Today very early in the morning I’m writing on the terrace. The light breeze coming from the sea is going to give me a couple of peaceful hours outdoors. The flower-scented air flows on my naked arms, on my uncovered ankles, sneaks in my light clothes and caresses the skin of my back, still dry and warm. In a few hours, I know, everything will change: the cicada living on the opposite pine tree will start chopping, the shadow line will surpass the table where I’m working on and a sticky moisture will come up from the street. I’ll have to go into hiding indoor with the air conditioning regretting the spring that even this year passed without anyone noticing.
This sudden arrival of a new season makes me think about the time that runs so fast. With a slight sense of guilty I think of the importance of taking a break and choosing exactly what we want to put into our days, days that follow one after another like small pearls of a necklace whose end we ignore.
Choosing where to put our souls, where to spend our energies, next to whom spending our hours and with whom sharing our memories. We have so little time and there are so many possibilities that rearranging priorities, banning distractions and putting on the door intruders have become fundamental for nurturing our soul, for keeping its pieces together, for finding harmony and balance inside and with our beloved ones.
But how damn difficult is it? Especially for people like me: enthusiastic about everything and willing to carry forward a thousand of projects at the same time. Today, however, I decided to sit on my terrace in the early morning and write. And I know that this hour spent here will remain in my memories because I chose it. Shortly I’ll be on the go, back to my daily’s commitments, always different, mixed up and flexible, because learning to choose is a really difficult job and I still need a lot (a lot) of practice.

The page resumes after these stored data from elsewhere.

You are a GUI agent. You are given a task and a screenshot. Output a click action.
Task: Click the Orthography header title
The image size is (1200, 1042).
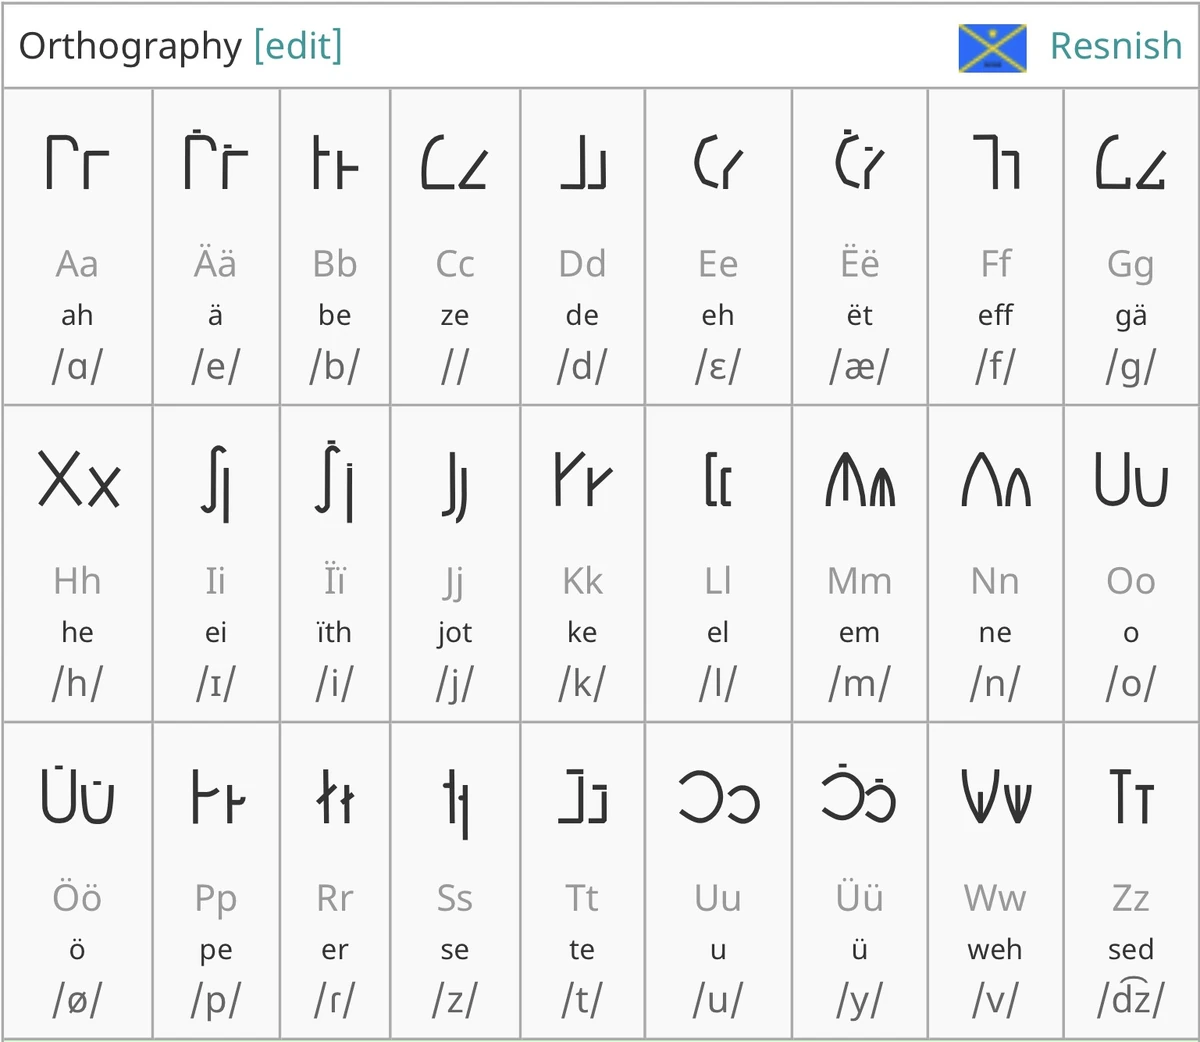130,46
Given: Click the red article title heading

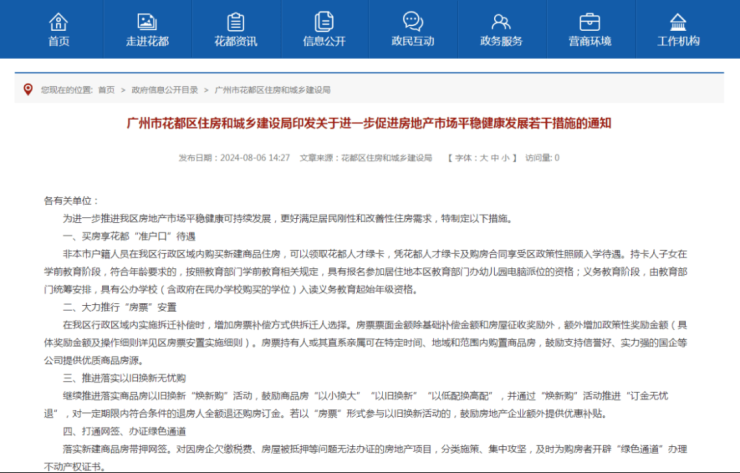Looking at the screenshot, I should [369, 124].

Yesterday afternoon, for example, after having taken my son at the kindergarten and before going to the sea for an enviable evening bath,
I decided at the very last moment to cook the super fresh organic peas I had shelled in the morning watching an online tutorial (the benefits of e-learning and the damnation of multitasking!).

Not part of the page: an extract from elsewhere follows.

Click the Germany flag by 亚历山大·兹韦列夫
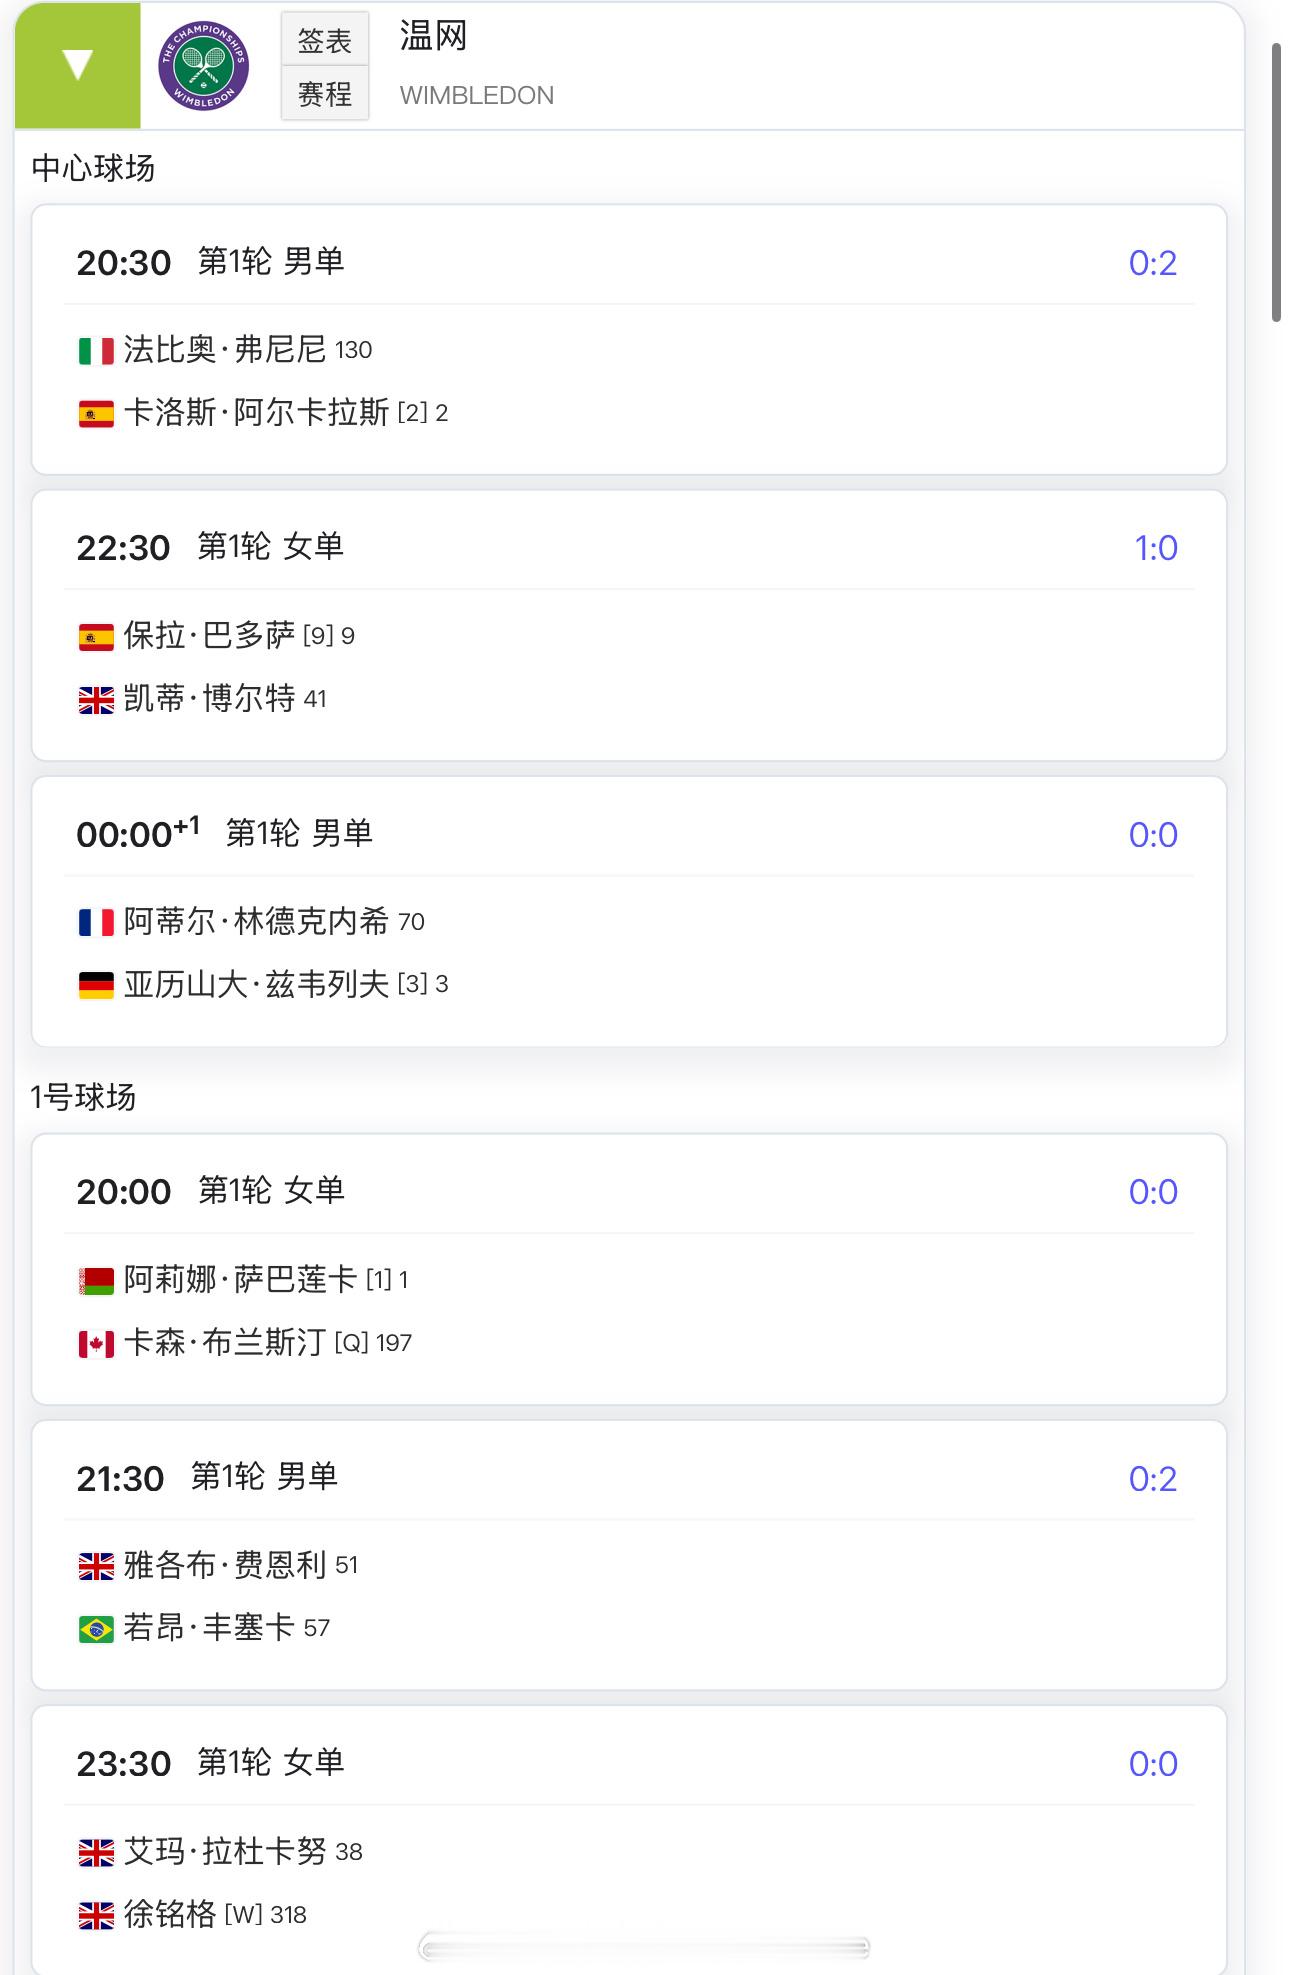 (96, 985)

I prepared stewed green peas, which here in Genoa are also called “peas a la bourgeoisie”. In my opinion this is the best way to enjoy seasonal peas when they are so fresh, pulpy and sweet that half of them disappears in your mouth while shelling them.
In addition, these fresh peas are so tender that they have to cook very little, therefore this recipe is ideal if you have little time. Just arrange for the freshly peeled peas available in your fridge
For the recipe of this stewed green peas I took inspiration from Father Gaspare Dellepiane, a monk author of “Cucina di strettissimo magro” a cook book with recipes to prepare during Lent period (when eating animal product is forbidden), published for the first time in 1880 and a milestone in Genoa’s gastronomic publishing (I’ve already written about this book in my early post on a veggie ragu). His recipes are of a disarming simplicity, yet so well calibrated that the taste of the main ingredient is always exquisite, especially if it is a fresh and seasoned vegetable.
- 4 tablespoons of extra-virgin olive oil
- 2 cups (500 g) of freshly shelled peas
- ½ red onion
- 2 tablespoons (30 g) of pine nuts
- ½ glass of water
- Slice the red onion into thin strings.
- Pour the oil into a large pan, add the onion, the peas and cook for eight minutes over medium heat. To prevent the onion to burn add a spoonful of water.
- In the meantime, smash the pine nuts in a mortar (you do not need to reduce them in a cream, some bigger pieces will give a pleasure crunchiness) add ½ cup of cold water and stir to obtain a kind of milk.
- Pour the "pine nuts milk" into the frying pan, adjust salt and let it cook slowly under a lid until the peas are perfectly cooked (that means, when the peas will be soft but not squashy!).